ВОПРОСЫ К ТЕКСТУ =>
1. Перечислите всех исторических деятелей, которых отрывок о смехе называет в предложении о персонажах бурлеска и фарса, включая тех, что указаны в скобках.
2. Ответьте на вопросы по отрывку о смехе, каждый ответ дайте отдельной строкой с той же буквой.
(a) Чего, согласно цитате из автора «Ревизора», человек боится больше всего?
(b) Со времен каких двух писателей, по отрывку, не было смеховой культуры, равной смеховой культуре XX века?
(c) Каким, по определению, должен быть человек, отдающий себе отчет в том, что на зеркало пеняют?

ЦЕНА СМЕХА, ИЛИ МАГИЧЕСКИЕ ЗЕРКАЛА ФИЛИПА РОТА
Давно известно, и не нам, русским, меньше чем за десятилетие пережившим один из самых крутых виражей многовековой национальной истории, подвергать сомнению один из наиболее бесспорных постулатов, сформулированных классиками «единственно верного» учения: со своим прошлым и мифами, суевериями и предрассудками, фобиями и табу человечество расстается смеясь. Когда умершие в трагедии боги нежданно-негаданно воскресают в фарсе, это уже обнадеживает. Ибо, как заметил автор бессмертного «Ревизора», «ничего более не боится человек так, как смеха… Боясь смеха, человек удержится от того, от чего бы не удержала его никакая сила». Когда Сталин и Гитлер (ряд можно продолжить: Мао Цзэдун, Франсиско Франко, Робеспьер, Кромвель и так далее, вплоть до Ивана Грозного и Чингис-хана) становятся персонажами бурлеска и фарса, значит, их время уже миновало. И человечество, хоть и принося из века в век кровавые гекатомбы на алтарь собственного невежества, все же чему-то учится на своих ошибках.
Уместно, однако, задаться вопросом далеко не праздным: какова цена этого исцеляющего, отрезвляющего, сообщающего вещам и событиям их истинную, объективную перспективу смеха? И другим, прямо вытекающим из предшествующего: каково соотношение смеха и горечи в каждую отдельно взятую историческую эпоху? В частности, в XX веке, явившим миру невиданные ранее по производительности и виртуозности конвейерные системы отправления кровавых культов и, в то же время, сделавшем общественным достоянием целую смеховую культуру (и в частности литературу), равной которой, пожалуй, не было со времен Вольтера, а может быть, и Рабле?
На зеркало неча пенять, коли рожа крива, гласит народная мудрость. Однако — пеняют, и еще как. И человек, отдающий себе в этом отчет (тем более — литератор, тем более — живущий в пору современного нам беспрецедентного информационного взрыва), по определению должен быть не только очень умным, но и очень мужественным человеком.

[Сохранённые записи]
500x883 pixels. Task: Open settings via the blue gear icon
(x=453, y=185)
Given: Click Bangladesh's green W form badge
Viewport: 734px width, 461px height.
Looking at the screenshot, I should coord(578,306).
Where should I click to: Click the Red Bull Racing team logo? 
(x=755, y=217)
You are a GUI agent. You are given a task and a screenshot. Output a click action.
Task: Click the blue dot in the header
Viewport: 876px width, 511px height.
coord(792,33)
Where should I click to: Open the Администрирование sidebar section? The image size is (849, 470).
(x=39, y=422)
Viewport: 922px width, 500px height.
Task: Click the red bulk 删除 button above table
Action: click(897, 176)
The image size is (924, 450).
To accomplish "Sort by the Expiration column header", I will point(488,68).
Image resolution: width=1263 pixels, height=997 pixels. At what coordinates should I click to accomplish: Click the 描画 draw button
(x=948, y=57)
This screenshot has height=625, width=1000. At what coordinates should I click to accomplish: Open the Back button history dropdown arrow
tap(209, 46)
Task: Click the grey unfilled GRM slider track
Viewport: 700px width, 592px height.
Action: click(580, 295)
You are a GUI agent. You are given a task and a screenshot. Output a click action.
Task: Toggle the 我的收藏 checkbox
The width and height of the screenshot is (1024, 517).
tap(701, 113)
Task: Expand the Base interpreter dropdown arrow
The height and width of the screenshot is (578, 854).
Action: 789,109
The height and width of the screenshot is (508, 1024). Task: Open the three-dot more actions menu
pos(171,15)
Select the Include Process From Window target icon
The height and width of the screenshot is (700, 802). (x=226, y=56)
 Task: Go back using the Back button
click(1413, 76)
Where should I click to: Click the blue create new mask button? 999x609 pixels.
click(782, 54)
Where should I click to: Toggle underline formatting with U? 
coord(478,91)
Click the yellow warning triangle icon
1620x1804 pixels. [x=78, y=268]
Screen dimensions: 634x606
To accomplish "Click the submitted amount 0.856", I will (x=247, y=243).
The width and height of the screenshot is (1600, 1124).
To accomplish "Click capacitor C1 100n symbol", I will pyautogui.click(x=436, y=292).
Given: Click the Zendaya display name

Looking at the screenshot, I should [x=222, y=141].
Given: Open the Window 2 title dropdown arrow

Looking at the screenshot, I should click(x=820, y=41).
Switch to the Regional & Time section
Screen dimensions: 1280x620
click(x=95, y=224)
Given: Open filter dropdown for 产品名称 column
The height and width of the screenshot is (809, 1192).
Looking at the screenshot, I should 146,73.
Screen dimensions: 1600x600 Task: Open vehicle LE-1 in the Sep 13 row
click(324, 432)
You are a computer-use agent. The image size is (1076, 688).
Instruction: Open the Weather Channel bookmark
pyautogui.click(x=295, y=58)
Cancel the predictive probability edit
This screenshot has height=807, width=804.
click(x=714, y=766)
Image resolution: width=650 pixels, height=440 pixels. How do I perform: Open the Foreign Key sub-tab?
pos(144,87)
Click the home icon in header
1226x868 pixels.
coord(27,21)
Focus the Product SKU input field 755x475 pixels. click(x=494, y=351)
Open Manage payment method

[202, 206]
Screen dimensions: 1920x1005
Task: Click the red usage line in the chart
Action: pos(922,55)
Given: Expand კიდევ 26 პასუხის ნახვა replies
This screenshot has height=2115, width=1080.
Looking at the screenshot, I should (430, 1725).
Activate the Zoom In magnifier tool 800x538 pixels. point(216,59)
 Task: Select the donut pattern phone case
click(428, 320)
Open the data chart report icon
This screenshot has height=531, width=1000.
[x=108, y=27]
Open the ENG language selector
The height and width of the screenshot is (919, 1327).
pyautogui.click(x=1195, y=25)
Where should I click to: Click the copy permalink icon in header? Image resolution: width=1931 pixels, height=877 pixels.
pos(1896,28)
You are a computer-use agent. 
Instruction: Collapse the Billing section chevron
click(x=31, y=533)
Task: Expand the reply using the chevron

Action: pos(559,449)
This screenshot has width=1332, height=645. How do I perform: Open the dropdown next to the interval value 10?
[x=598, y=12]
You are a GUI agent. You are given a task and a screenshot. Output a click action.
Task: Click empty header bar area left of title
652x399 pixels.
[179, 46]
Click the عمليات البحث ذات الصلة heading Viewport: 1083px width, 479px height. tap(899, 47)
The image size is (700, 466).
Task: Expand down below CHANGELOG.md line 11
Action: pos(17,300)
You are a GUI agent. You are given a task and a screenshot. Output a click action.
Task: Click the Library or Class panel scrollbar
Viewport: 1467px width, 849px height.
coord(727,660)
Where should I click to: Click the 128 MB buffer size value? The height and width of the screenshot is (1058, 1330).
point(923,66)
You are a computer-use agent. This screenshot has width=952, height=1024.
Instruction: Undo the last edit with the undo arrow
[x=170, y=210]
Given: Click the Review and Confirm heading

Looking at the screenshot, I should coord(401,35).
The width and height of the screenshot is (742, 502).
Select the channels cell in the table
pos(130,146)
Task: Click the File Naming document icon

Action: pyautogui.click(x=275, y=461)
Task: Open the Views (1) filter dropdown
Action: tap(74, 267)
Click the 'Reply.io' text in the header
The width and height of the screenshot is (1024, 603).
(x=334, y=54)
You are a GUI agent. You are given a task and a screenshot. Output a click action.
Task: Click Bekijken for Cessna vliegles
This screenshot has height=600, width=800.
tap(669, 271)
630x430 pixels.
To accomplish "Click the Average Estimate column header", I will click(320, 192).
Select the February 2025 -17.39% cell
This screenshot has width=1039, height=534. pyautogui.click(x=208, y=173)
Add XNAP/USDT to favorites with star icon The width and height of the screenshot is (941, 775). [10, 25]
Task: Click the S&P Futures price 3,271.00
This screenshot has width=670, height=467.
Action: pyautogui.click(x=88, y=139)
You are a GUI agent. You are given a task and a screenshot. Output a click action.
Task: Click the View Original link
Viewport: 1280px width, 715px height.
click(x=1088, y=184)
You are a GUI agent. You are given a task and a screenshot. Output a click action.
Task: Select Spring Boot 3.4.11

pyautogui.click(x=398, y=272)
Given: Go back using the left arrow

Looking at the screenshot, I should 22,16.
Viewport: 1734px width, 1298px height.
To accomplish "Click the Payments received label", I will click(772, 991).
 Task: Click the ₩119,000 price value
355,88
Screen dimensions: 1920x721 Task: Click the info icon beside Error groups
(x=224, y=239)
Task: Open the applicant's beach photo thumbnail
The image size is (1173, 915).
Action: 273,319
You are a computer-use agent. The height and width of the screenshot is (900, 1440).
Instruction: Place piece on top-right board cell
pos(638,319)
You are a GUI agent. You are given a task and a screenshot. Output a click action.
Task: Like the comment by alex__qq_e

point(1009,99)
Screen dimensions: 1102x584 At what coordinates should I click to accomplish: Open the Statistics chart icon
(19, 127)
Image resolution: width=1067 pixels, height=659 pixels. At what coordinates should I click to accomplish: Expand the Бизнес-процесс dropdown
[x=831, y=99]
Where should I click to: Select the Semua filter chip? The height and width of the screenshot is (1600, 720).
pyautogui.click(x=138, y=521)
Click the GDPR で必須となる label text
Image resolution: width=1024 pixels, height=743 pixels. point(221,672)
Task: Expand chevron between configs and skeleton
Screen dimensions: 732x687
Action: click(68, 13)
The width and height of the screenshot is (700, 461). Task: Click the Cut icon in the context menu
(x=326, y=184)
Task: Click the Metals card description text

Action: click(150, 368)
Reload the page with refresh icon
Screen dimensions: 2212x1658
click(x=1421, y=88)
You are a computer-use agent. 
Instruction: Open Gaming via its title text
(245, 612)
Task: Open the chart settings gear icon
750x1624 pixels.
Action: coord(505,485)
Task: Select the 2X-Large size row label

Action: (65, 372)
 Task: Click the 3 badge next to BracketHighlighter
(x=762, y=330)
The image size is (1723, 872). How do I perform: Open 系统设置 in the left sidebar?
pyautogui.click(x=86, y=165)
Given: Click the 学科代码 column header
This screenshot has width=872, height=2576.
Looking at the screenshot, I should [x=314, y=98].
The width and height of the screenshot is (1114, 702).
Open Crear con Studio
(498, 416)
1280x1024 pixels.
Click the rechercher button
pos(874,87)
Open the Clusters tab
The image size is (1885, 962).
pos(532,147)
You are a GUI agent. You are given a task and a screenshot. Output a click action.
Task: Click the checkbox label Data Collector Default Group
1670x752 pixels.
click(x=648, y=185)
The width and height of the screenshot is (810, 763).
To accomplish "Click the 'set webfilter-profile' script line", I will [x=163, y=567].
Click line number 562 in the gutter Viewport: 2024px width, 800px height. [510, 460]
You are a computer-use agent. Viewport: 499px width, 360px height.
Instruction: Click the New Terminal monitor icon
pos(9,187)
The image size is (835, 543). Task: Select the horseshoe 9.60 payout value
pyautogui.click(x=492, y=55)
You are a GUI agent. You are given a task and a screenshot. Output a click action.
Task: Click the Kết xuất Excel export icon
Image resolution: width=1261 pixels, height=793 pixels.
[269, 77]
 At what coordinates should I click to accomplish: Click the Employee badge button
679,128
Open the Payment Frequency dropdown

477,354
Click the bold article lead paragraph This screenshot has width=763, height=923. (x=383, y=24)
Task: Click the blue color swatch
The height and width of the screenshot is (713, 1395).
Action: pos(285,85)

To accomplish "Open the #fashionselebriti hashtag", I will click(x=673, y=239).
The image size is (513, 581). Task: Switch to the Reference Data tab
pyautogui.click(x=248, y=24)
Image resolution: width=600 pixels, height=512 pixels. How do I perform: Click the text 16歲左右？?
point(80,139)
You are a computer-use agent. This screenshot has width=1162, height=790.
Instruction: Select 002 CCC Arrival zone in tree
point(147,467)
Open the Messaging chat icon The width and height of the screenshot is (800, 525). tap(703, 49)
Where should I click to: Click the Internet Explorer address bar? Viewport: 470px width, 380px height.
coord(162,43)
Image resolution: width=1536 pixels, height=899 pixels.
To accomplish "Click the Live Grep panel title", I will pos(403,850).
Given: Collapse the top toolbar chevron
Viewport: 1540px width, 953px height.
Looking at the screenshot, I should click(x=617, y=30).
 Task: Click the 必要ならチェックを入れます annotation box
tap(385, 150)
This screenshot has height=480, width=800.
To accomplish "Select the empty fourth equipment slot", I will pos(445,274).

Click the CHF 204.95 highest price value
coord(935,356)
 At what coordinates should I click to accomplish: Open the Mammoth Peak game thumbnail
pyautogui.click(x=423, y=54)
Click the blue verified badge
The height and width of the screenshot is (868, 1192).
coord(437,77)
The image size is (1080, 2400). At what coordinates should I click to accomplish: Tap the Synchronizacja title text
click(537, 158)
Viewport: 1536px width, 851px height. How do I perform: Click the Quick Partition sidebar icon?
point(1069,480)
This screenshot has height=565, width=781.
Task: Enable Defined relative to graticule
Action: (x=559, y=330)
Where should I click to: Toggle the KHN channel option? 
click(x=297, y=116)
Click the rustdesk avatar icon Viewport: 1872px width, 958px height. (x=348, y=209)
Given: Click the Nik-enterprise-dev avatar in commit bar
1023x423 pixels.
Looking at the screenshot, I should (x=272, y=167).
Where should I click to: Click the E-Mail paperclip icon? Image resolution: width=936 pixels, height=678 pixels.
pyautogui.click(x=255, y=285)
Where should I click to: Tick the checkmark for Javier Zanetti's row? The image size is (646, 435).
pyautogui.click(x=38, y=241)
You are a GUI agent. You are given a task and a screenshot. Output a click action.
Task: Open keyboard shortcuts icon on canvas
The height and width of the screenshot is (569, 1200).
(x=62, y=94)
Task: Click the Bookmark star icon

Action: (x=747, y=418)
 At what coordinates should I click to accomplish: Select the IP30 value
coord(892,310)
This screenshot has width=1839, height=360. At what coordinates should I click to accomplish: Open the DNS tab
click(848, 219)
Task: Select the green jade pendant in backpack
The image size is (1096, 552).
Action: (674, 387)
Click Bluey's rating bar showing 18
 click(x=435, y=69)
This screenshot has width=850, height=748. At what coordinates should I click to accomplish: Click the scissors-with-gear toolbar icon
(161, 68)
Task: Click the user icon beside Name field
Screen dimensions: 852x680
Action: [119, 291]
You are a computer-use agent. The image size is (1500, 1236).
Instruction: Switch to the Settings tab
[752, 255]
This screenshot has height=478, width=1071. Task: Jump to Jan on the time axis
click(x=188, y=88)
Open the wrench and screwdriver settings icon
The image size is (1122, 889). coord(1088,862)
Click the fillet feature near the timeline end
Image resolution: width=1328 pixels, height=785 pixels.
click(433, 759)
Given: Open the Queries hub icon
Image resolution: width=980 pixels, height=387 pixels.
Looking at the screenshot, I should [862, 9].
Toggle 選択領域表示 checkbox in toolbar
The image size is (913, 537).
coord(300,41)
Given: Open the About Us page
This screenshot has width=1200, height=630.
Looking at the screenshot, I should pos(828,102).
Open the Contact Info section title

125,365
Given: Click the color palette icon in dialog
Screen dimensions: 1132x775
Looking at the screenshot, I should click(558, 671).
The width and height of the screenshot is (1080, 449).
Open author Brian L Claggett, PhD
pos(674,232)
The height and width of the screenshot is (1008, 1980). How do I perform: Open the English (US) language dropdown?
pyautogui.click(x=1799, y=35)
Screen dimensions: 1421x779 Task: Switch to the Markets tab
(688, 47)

ОТВЕТЫ ПО ПОРЯДКУ =>
1. Сталин, Гитлер, Мао Цзэдун, Франсиско Франко, Робеспьер, Кромвель, Иван Грозный, Чингис-хан.

2.
(a) Смеха.
(b) Со времен Вольтера, а может быть, и Рабле.
(c) Не только очень умным, но и очень мужественным.